BASIL Holden, a very unusual and delightful man, was Rector of Glasgow Academy for 15 years which spanned the difficult years of the 1960s. His style of headmastering would not have suited today's imperatives of management, marketing, and money, let alone the league tables. But he was human and original in a way no headmaster today is allowed to be or could imagine himself as being.

He gave himself devotedly to his pupils and staff in the most personal way, knowing them well and with great understanding; he taught maths regularly and delightedly, refusing to believe that anyone need suffer from a ''blank spot'' about the subject; he supported teams and school activities with devotion and genuine interest; and, above all, he believed in people as his highest priority.

After graduating from Cambridge as a Wrangler, he had a year teaching at Highgate School before joining the Navy. At sea he he was involved in the sinking of both the Repulse and the Cornwall; regarding himself as a ''Jonah'' after that, he became an instructor lieutenant.

I was myself exceedingly fortunate in being taught navigation by him at King Alfred, Hove, in 1943. Typically it was he, not I, who remembered this when we met again after his appointment to Glasgow Academy. After the war he went to Oundle School, where he taught maths for eight years and was a housemaster for the last four, before moving to Glasgow.

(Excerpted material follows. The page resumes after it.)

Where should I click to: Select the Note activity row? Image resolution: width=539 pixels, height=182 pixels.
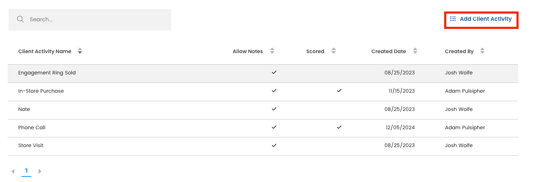[x=24, y=109]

Glasgow, Scottish Schools, and the Headmasters' Association of Scotland had never met anyone like Basil; some of us took to him and his style with amazed delight and gratitude; others found him just a little bit too eccentric for comfort.

He was never afraid to speak out about his belief in human values and the potential benefits of education for everyone. He had an unshakeable faith in his pupils and in what that faith could achieve; his pastoral

skills were enormous, even when thought to be quixotic - no-one was thought beyond the pale, however wrongly he had behaved; no-one was considered ineducable, however little ''spark'' or response he seemed to show.

Whether in the academy itself or in HAS and other meetings, he was always full of hope for what could be achieved, always raising his voice against despair. That hope, and his extraordinary faith in people, were matched by a charity of outlook I have only once in my life met elsewhere. Together they amounted to a remarkable example of what a Christian life, fully lived, can really be.

He is survived by his wife and four children.